Internship on applications of FPGA smart networking for DNN training acceleration
Internships at the Xilinx Research Labs in Dublin, Ireland
Xilinx Research Labs is a small, diverse and dynamic part of Xilinx. Through customization and tailored solutions, we investigate how programmable logic and FPGAs can help make data centers faster, cheaper and greener by accelerating common applications and reducing the energy consumption of a given workload. Our team conducts cutting-edge research in topics such as machine learning, HPC and video processing to push the performance envelope of what’s possible with today’s devices and to help shape the next big thing in computing. In particular, the team in Dublin is focused on deep neural networks, including training paradigms and techniques, hardware friendly novel topologies, quantization techniques, and custom hardware
architectures that help support the enormous computational workloads associated with the roll-out of AI, even for energy-constrained compute environments. Fulfilling this goal requires top talent and thus we are looking to enrich our team with the finest engineers with bold, collaborative and creative personalities from top universities worldwide.

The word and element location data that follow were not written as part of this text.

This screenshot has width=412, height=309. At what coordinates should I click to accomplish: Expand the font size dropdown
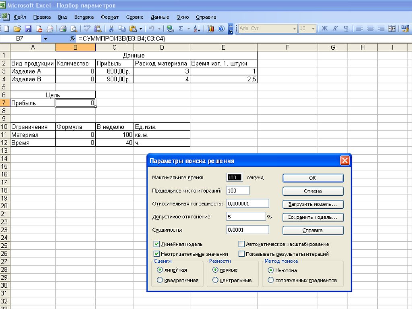pos(313,29)
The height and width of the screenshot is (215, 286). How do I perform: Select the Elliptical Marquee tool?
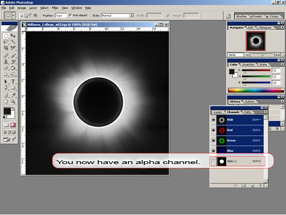click(6, 36)
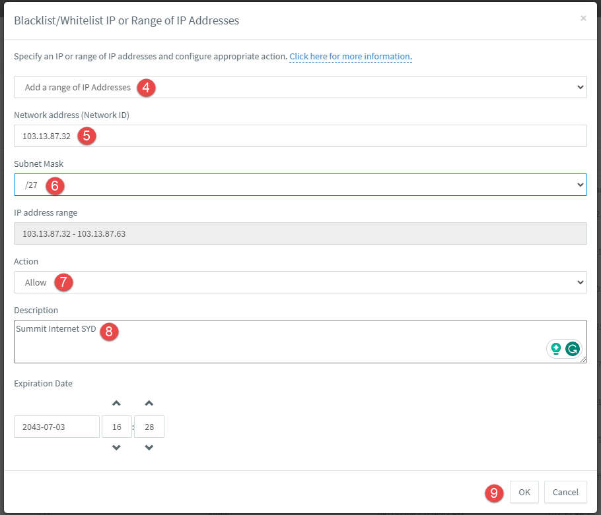This screenshot has height=515, width=601.
Task: Click the Grammarly icon in Description box
Action: pos(572,349)
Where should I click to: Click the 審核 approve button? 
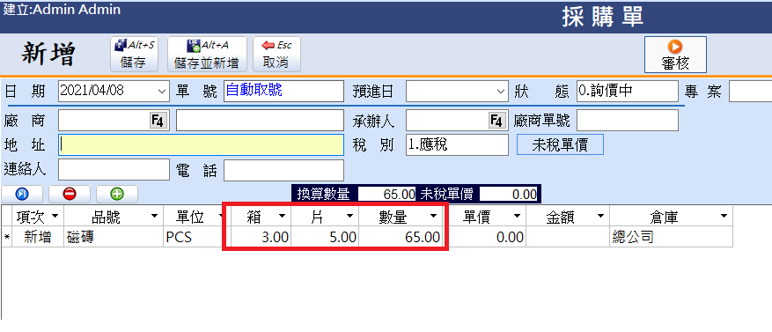(x=675, y=55)
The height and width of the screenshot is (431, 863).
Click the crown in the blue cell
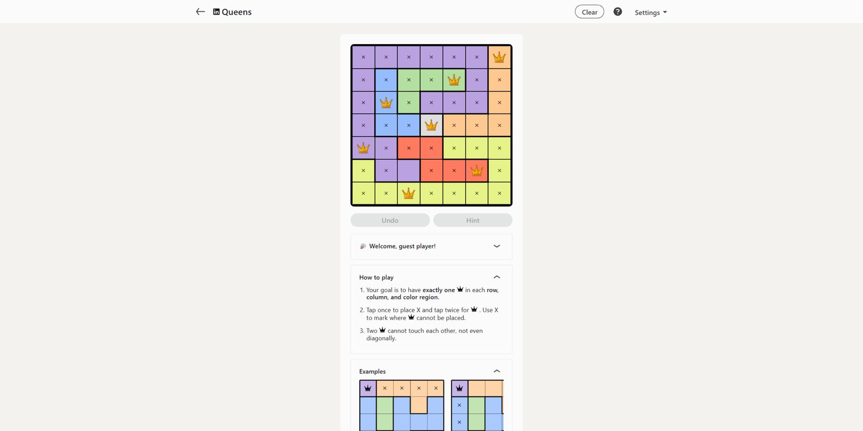(386, 102)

ACCL is an implementation of MPI-like communication utilizing direct FPGA-to-FPGA Ethernet. It supports send and receive operations, as well as collective operations, which include:
• Broadcast: sending one data structure to all other nodes
• Scatter: divide up a data structure and each piece to one other node
• (All)Gather: reverse of scatter
• (All)Reduce: gather from other nodes and compute the elementwise sum of data received
FPGA offloading of MPI enables communication between FPGA-resident compute kernels without CPU intervention, reducing the latency of communication. On FPGA accelerator boards equipped with network interfaces (e.g. Alveo), ACCL utilizes these interfaces to eliminate the latency of moving data cross the PCIe bus to the host NIC. Furthermore, ACCL can be configured to support custom datatypes for arithmetic collectives (reduce/allreduce) if applications require.

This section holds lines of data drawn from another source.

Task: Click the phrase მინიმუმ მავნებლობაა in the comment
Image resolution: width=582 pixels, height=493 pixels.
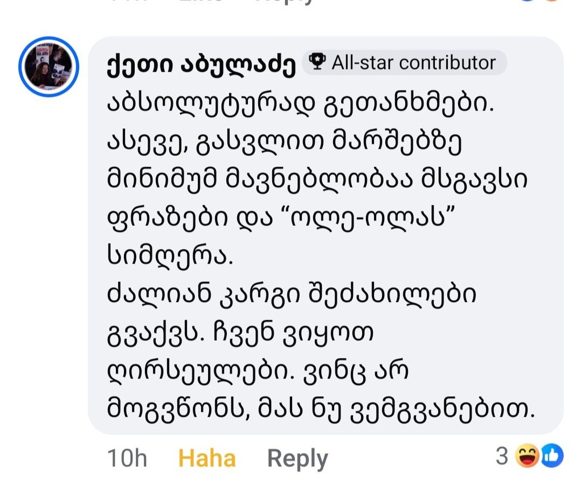Action: [259, 180]
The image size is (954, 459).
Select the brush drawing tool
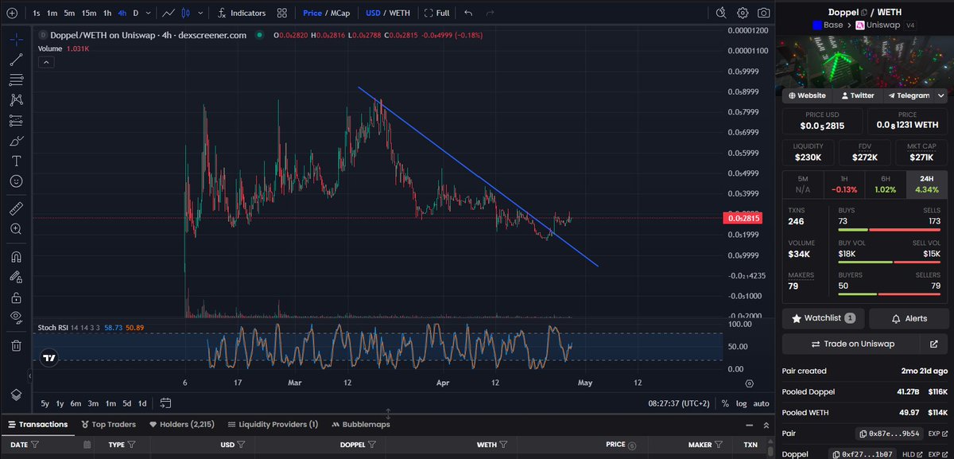(x=16, y=142)
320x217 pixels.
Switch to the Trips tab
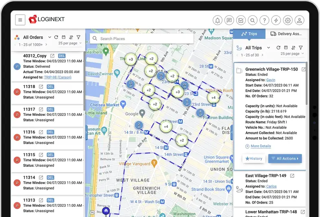pyautogui.click(x=249, y=34)
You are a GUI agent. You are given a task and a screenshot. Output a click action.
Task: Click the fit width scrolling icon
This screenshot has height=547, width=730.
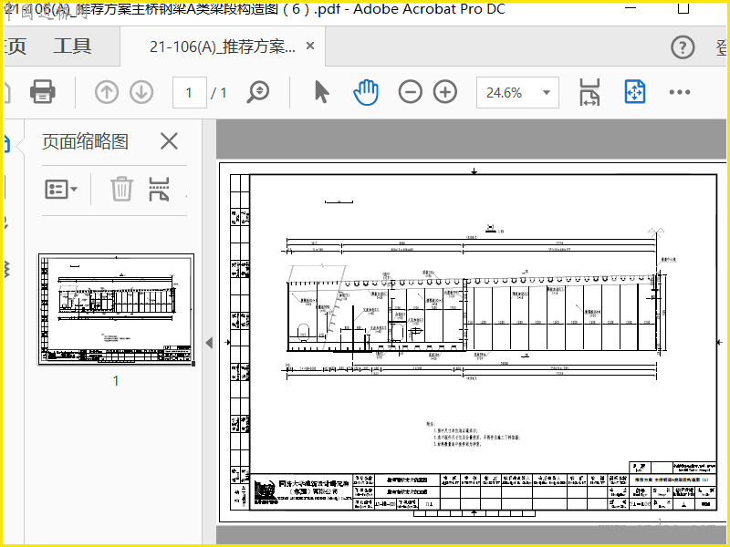589,92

The performance of MPI communication is key to the scalability of many HPC applications, including DNN training. Because of this, several software frameworks have emerged to provide support for distributed training including Pytorch DDP and Horovod. These frameworks abstract away the details
of collective communication and implement distribution in DNN training transparently and efficiently. As such, they provide an opportunity for new communication libraries such as ACCL to be seamlessly inserted into a DNN training flow. Some frameworks such as Horovod provide support for network compression, i.e. casting the to-be-transmitted data to a lower precision to reduce the latency of network communication.
Description of Work
The internship is focused on:
• identifying opportunities to integrate ACCL with a high-level DNN distributed training framework, potentially Horovod because of its existing support for compression but not excluding others.

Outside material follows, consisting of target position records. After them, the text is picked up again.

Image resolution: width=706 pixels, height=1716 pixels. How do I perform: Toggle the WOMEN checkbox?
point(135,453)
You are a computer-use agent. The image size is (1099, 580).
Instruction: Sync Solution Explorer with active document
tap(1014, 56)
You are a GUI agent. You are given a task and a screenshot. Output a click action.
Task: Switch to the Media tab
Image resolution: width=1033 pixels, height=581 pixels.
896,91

• Implementing said integration and evaluating performance
Internship Duration: 6-9 Months
• Compare and contrast distributed training frameworks from the perspective of ability to integrate with ACCL
• Implement integration, making sure to expose key advantages of ACCL including support for custom datatypes and compression
• Identifying a suitable DNN training benchmark to help compare the ACCL training against other communication backends. The benchmark will include various methods of distribution including data-parallel (DP), model/pipeline-parallel (MP), Facebook fully sharded data parallel (FSDP)
• Evaluate and compare ACCL with other backends at scale, publish results
The outcome of the project is a fork (and evaluation thereof) of one popular distributed training framework to utilize ACCL as communication backend and therefore enable transparent distributed training of DNNs with FPGA cards acting as network interfaces.
Skills and Tools
The work requires (and builds) experience with Python and C++, as well as working with DNN training frameworks (Pytorch), and FPGA application design frameworks (Vitis). The internship does not require low-level FPGA design or networking skills, as ACCL has convenient Python and C++ bindings.